Try it:
Filter this data down to the lines that hold "record", and copy them.
===== The input =====
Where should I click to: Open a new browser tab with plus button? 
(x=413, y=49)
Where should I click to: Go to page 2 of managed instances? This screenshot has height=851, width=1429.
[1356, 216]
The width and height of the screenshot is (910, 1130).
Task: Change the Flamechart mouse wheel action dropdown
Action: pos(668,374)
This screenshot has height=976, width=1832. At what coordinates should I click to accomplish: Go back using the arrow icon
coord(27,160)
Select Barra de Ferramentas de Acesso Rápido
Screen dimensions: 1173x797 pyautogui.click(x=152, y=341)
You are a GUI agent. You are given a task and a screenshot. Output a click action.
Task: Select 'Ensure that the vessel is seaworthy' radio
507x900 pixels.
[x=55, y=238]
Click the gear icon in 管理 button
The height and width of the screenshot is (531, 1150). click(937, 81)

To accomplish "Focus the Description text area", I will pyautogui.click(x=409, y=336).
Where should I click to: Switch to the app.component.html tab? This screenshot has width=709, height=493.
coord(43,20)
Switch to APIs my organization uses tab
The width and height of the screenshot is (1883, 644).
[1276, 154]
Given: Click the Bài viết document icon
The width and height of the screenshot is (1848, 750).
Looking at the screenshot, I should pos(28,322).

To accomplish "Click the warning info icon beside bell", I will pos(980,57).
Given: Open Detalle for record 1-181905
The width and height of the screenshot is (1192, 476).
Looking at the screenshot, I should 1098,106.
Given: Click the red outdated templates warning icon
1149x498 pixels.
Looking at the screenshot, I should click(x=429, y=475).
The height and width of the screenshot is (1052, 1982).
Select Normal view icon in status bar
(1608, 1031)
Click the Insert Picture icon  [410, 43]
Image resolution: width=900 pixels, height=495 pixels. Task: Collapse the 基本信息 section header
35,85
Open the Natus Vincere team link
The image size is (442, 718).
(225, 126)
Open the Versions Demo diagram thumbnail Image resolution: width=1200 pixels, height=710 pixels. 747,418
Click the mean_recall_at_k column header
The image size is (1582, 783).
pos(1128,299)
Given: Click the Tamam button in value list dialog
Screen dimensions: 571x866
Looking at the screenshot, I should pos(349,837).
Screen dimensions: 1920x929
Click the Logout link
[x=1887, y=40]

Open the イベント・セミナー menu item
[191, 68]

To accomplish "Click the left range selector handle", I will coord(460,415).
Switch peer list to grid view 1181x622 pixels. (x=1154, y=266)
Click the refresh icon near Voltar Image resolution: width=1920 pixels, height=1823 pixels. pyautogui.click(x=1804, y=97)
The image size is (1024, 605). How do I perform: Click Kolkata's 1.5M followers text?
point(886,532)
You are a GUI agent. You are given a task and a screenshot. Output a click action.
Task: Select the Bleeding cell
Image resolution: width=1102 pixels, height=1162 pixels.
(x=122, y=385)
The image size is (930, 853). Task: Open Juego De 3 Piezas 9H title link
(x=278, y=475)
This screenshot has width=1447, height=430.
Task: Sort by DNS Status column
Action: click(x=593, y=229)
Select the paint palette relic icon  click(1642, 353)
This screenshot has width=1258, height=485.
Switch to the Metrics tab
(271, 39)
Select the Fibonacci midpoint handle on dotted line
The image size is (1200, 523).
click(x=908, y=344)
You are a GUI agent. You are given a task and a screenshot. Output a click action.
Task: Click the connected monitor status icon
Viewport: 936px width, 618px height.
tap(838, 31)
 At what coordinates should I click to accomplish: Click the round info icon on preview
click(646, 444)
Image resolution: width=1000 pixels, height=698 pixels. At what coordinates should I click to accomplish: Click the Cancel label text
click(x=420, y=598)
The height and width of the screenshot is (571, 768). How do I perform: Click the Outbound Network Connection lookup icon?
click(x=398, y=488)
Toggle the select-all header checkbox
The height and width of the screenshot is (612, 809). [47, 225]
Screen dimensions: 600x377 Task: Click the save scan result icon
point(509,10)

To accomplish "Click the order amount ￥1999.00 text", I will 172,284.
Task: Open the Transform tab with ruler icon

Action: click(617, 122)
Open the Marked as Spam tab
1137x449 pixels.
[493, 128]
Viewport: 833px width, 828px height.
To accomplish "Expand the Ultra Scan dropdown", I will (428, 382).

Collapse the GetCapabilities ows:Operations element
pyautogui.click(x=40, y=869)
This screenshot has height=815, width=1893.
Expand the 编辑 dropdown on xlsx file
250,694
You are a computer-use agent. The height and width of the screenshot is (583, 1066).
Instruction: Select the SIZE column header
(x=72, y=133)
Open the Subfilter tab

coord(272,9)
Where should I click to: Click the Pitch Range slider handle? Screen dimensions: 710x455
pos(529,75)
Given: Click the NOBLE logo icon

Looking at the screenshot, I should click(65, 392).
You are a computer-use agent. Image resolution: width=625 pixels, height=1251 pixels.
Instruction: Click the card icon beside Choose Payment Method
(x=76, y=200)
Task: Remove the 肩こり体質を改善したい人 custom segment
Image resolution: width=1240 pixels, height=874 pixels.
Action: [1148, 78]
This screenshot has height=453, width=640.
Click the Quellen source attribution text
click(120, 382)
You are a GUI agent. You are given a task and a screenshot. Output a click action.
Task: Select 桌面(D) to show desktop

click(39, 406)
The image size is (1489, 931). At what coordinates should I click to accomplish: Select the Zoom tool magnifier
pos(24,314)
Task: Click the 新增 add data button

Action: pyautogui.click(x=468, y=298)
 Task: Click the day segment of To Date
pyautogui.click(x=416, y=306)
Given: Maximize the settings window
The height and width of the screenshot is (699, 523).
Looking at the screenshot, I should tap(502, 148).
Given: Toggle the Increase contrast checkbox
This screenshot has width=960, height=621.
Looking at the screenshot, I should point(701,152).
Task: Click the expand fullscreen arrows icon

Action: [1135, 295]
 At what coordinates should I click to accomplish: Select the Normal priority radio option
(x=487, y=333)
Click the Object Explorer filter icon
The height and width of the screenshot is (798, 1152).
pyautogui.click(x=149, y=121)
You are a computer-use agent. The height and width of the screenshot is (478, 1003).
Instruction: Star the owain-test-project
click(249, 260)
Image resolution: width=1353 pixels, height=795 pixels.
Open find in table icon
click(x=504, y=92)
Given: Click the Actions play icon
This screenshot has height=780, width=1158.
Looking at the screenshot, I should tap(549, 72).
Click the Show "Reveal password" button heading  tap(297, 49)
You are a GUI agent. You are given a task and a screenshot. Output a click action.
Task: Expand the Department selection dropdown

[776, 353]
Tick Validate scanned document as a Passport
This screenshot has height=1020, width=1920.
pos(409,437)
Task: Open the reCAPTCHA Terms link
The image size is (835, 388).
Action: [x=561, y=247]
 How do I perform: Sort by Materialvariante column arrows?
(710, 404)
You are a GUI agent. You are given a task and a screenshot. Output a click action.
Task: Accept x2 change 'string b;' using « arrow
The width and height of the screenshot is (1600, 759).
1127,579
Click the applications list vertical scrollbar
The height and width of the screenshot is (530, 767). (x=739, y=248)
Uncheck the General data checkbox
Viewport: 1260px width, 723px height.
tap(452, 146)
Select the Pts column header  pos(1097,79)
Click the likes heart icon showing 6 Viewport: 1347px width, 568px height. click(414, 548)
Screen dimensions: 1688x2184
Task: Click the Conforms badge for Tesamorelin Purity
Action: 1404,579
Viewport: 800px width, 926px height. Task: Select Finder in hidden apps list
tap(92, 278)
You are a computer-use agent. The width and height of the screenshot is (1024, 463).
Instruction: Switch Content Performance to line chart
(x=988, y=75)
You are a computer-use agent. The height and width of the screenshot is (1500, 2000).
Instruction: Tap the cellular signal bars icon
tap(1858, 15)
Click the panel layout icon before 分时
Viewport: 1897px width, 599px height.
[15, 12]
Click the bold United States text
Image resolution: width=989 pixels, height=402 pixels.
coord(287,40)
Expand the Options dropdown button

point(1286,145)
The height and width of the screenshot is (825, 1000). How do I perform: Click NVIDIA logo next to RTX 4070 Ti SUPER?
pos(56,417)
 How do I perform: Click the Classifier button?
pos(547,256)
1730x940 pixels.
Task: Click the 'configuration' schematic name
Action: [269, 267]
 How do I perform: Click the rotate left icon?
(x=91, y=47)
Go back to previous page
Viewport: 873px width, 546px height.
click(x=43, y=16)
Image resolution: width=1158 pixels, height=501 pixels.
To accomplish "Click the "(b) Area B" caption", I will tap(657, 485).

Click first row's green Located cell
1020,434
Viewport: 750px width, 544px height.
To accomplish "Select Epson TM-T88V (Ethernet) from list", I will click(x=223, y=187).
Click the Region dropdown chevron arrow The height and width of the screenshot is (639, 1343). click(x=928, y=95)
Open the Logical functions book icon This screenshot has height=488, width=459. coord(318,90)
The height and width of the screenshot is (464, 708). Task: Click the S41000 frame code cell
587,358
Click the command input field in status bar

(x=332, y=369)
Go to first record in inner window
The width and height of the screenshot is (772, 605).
=====
Exercise output:
Given: Open Detalle for record 1-181905
Go to first record in inner window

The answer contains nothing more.